To educate physicians, dietitians, nurses, and the public about celiac disease by a trans-NIH initiative, to be led by the NIDDK*, in association with the Centers for Disease Control and Prevention. The first CD Awareness Campaign newsletter came out in the Fall of 2005.

*The National Digestive Diseases Information Clearinghouse (NDDIC) was given responsibility for developing the Celiac Disease Awareness Campaign. NDDIC is an information dissemination service of the NIDDK. The NDDIC was established in 1980 to increase knowledge and understanding about digestive diseases among people with these conditions and their families, health care professionals, and the general public. To carry out this mission, NDDIC works closely with a coordinating panel of representatives from Federal agencies, voluntary organizations on the national level, and professional groups to identify and respond to informational needs about digestive diseases.

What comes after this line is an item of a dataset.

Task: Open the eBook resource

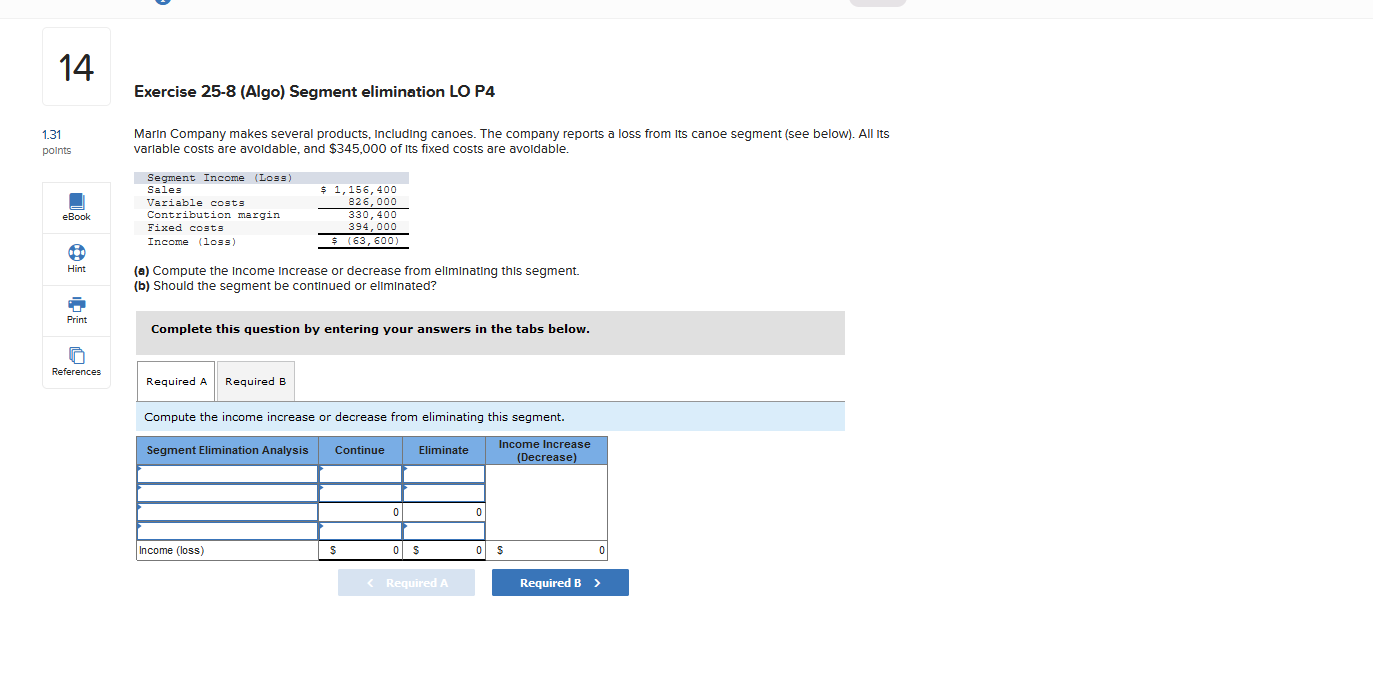Action: coord(75,208)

I can tell that the awareness campaign is working. My friends send me articles, recipes from the news, or they ask me if I’ve seen this or that book, tv show or news item. Recently, a classmate of mine was diagnosed with Celiac Disease. She tested positive for CD and was clearly not prepared for the diagnosis. In fact, I don’t know that she was informed that she was being tested for CD. In addition to being told she tested postivie for CD, she was also told that she is a-symptomatic. That means she has “no symptoms.” I don’t know what her Dr. told her, but in my conversations with her it certainly didn’t sound complete. But at least she knows.

Remember, as of this date (July 14th, 2008) 95% of people with CD are undiagnosed.